## Excerpted data
# # # # # # #

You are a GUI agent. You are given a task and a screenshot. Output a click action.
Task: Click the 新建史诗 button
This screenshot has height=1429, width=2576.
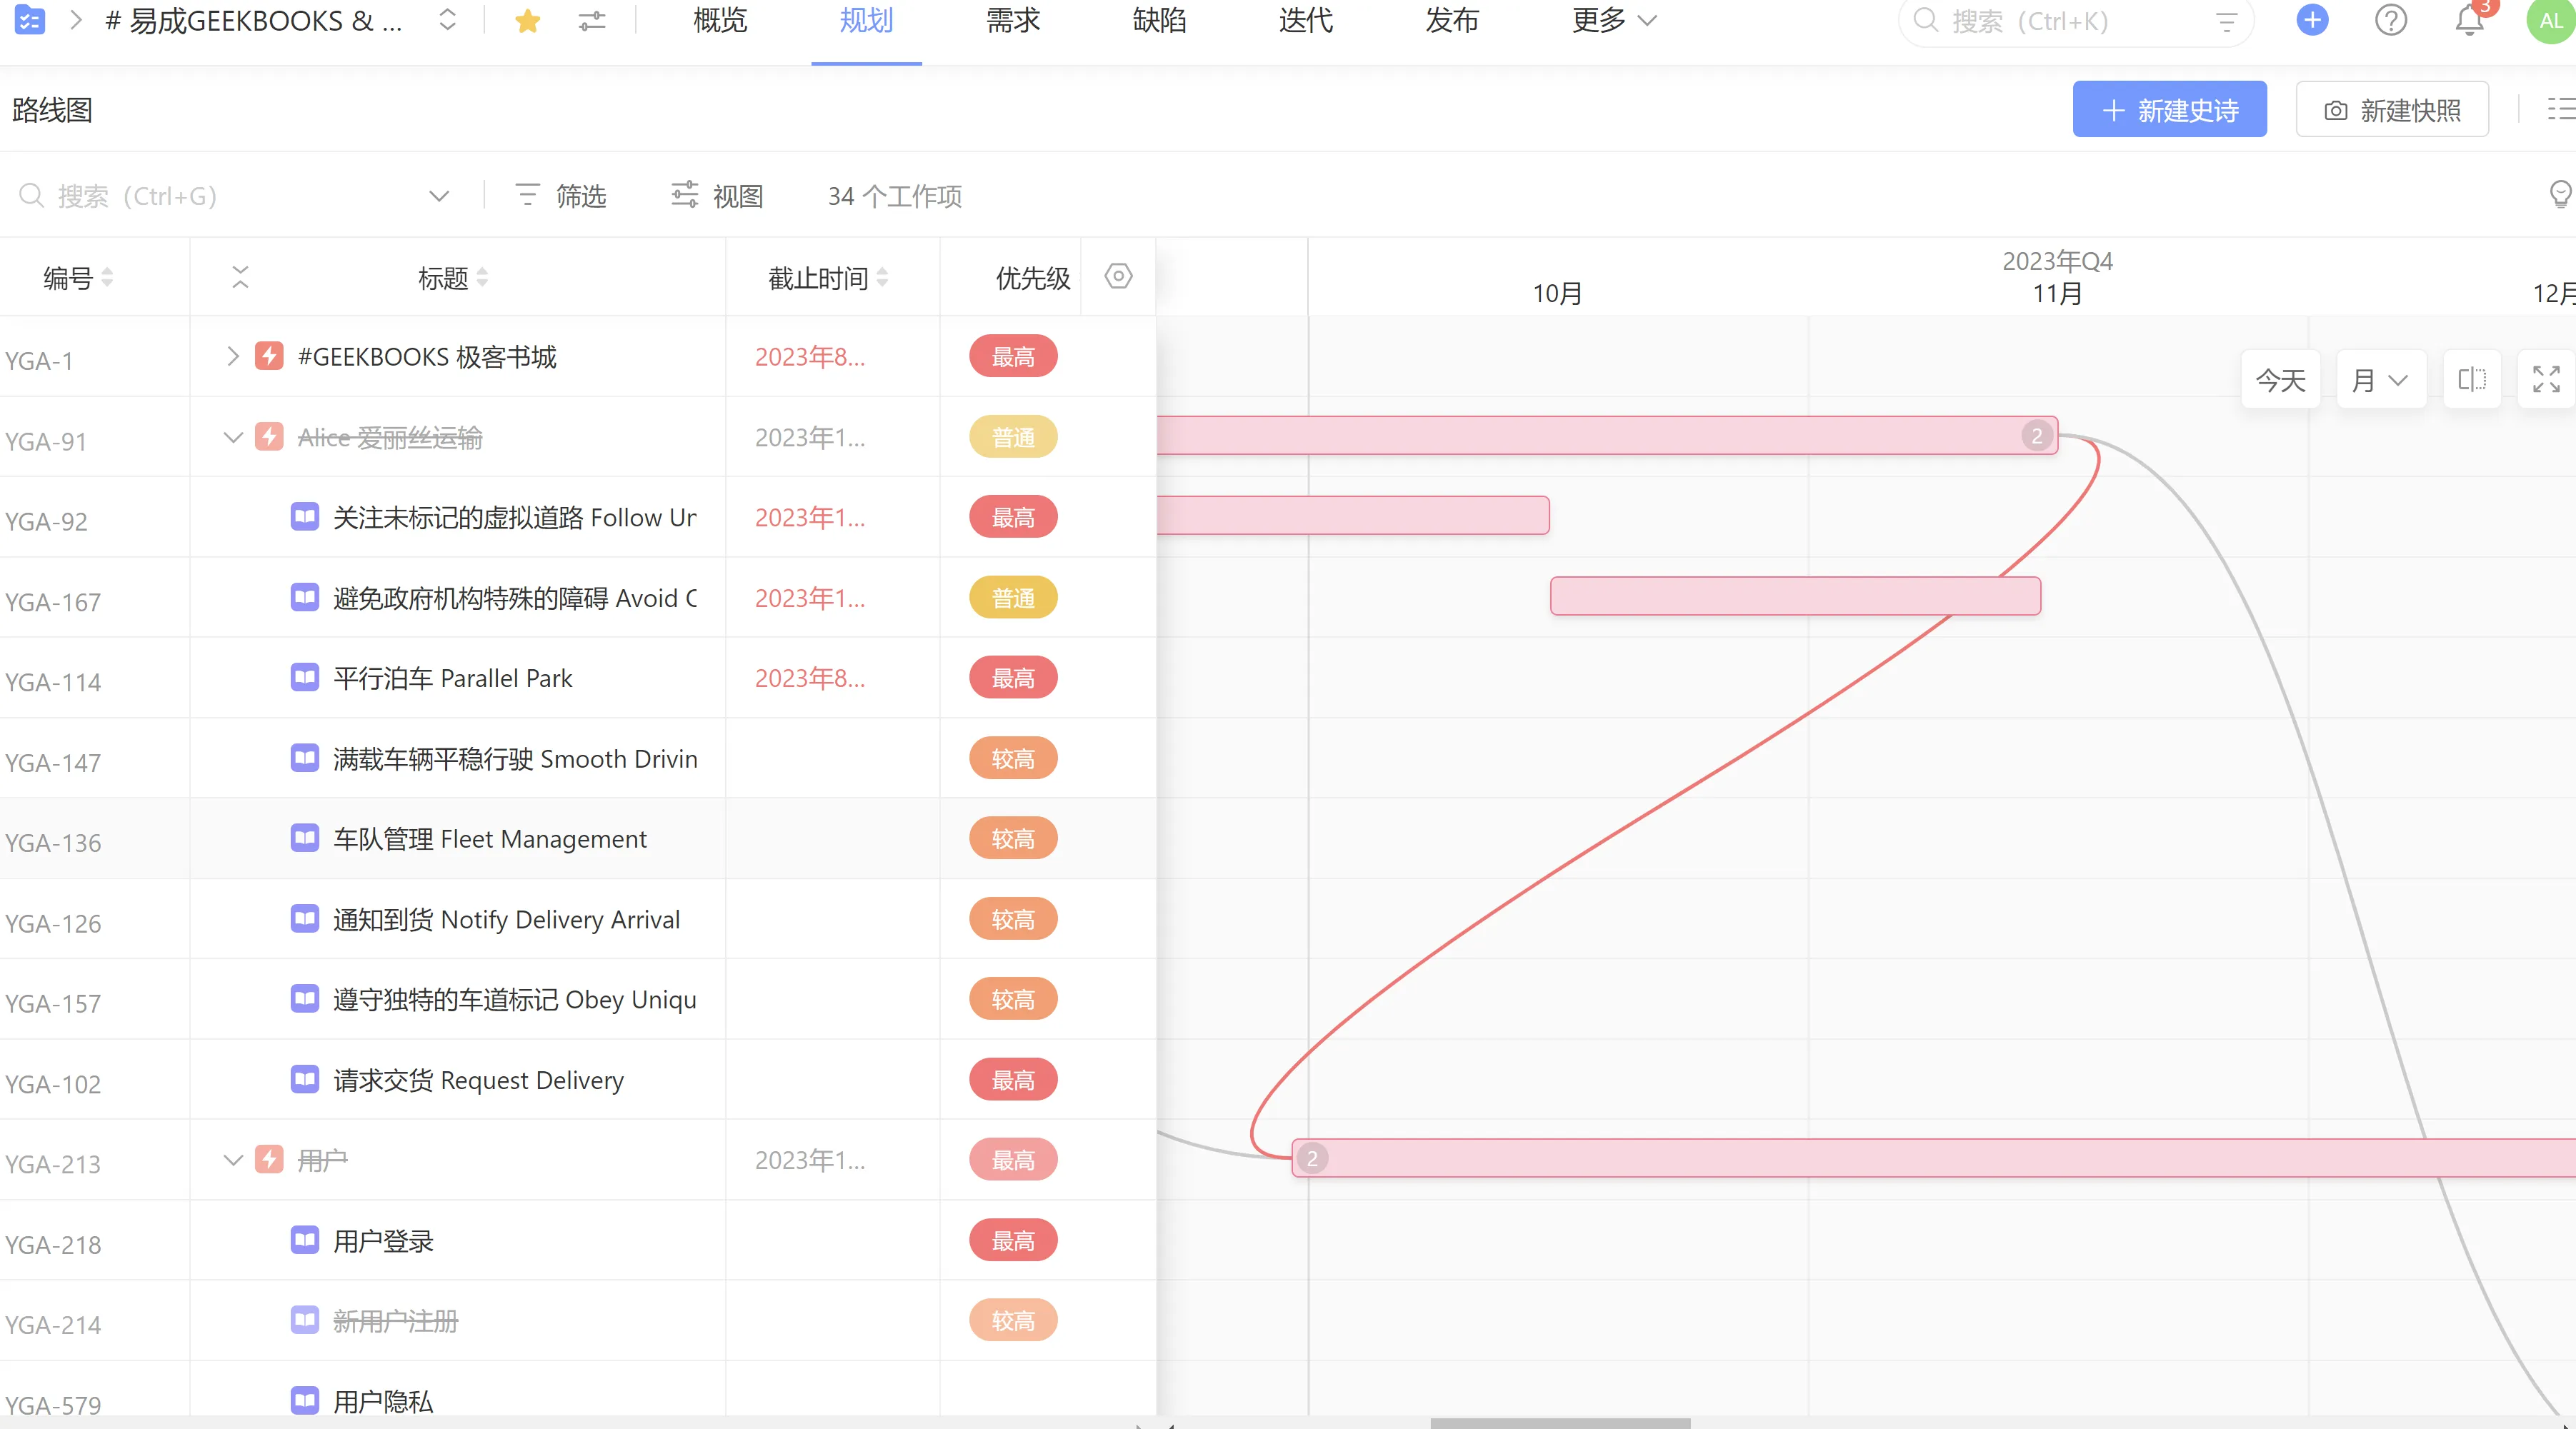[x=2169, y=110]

# # # # # # #

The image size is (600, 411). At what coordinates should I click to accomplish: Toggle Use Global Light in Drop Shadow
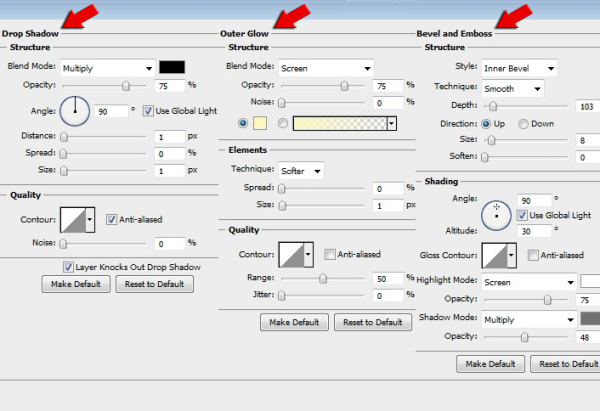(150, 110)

# # # # # # #

## Written instruction
Copy the records word for word, starting with the line containing "You are a GUI" and going on through the line containing "[x=2169, y=110]". Leave out the pictures.

## Exercise result
You are a GUI agent. You are given a task and a screenshot. Output a click action.
Task: Click the 新建史诗 button
This screenshot has height=1429, width=2576.
[x=2169, y=110]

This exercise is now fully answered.